In fact, researchers at the University of Exeter estimated that 5.5 million tonnes of lab plastic waste are generated per year in medical, biological and agricultural research – equivalent in weight to nearly 50,000 blue whales. When broken down to an individual level this equates to nearly a tonne of plastic waste generated per researcher every year. Considering these numbers, it is clear that plastic waste needs to be tackled from the lab bench all the way up to an institutional level.
Waste management is taken very seriously at the University of Cambridge, with a dedicated Green Labs initiative to encourage researchers to actively reduce the environmental impact of their research.

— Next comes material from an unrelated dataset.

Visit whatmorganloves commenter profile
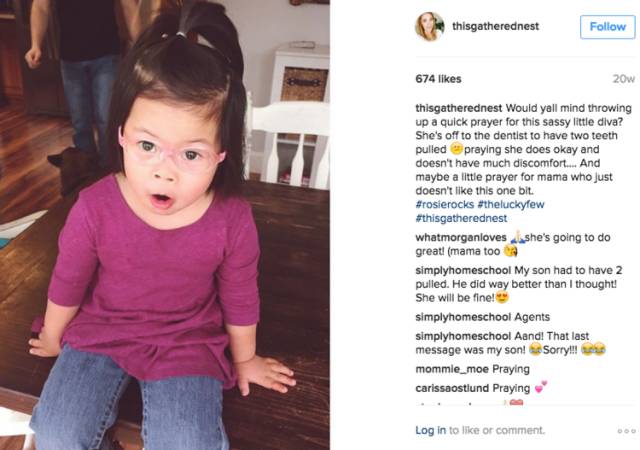This screenshot has height=450, width=640. [461, 238]
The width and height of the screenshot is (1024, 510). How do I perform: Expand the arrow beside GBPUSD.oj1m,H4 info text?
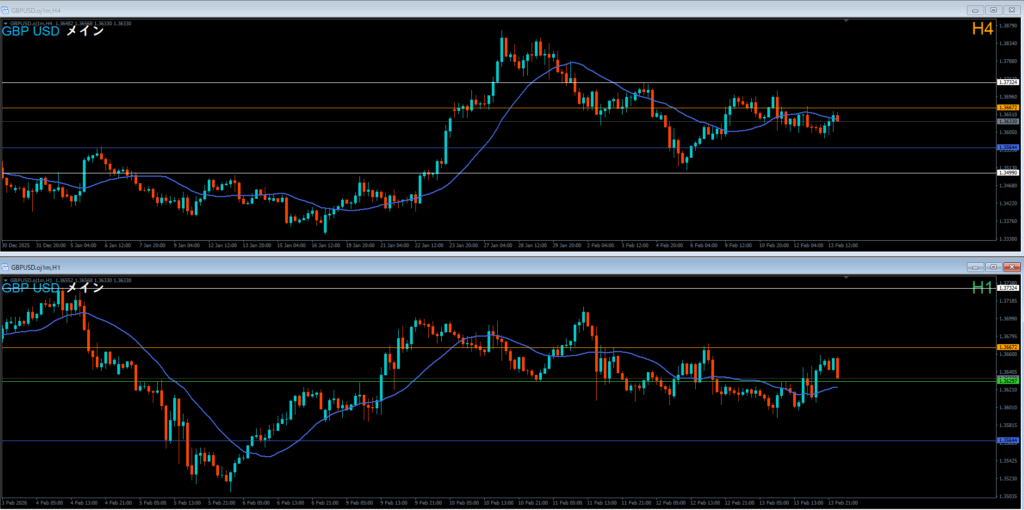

Speaking to Martin Howes, Sustainable Labs Co-ordinator for the University of Cambridge, it is clear that plastic is on the minds of many scientists. “Particularly in the last six months I've noticed an increase in enquiries from lab users across the University to find out what they can do to tackle the excessive plastic waste being generated by their research,” says Martin.
According to Martin, what matters is how bioscientists can reduce the amount of plastic they use whilst simultaneously working in an efficient, cost-effective and sterile manner. One approach we discussed is the switch from plasticware to glassware. Recently, University College London and the
University of Leeds have launched initiatives to reduce the amount of single use plastic in laboratories by phasing out single-use lab plastics and encouraging the use of alternatives such as glass petri dishes and culture flasks which can be cleaned, sterilised and reused. Similarly, the Tobacco. Exposure Biomarkers lab in the Centre for Disease Control (CDC) in the USA
has implemented a new strategy that involves washing and re-sterilising used pipette tips. The strategy has resulted in the reuse of 60% of the 11,000 pipette tips used by the lab weekly.
Aside from reducing and reusing plastic in the lab, Martin explains that researchers can also take advantage of several take-back schemes offered by suppliers such as those for polystyrene boxes, which are used to protect temperature-sensitive deliveries. An internal study conducted by Cancer Research UK (Cambridge Institute) found that the institute processed 16.5m3 polystyrene each month. This in turn drove an impressive effort to return as many polystyrene boxes as possible back to suppliers whilst promoting reuse within labs.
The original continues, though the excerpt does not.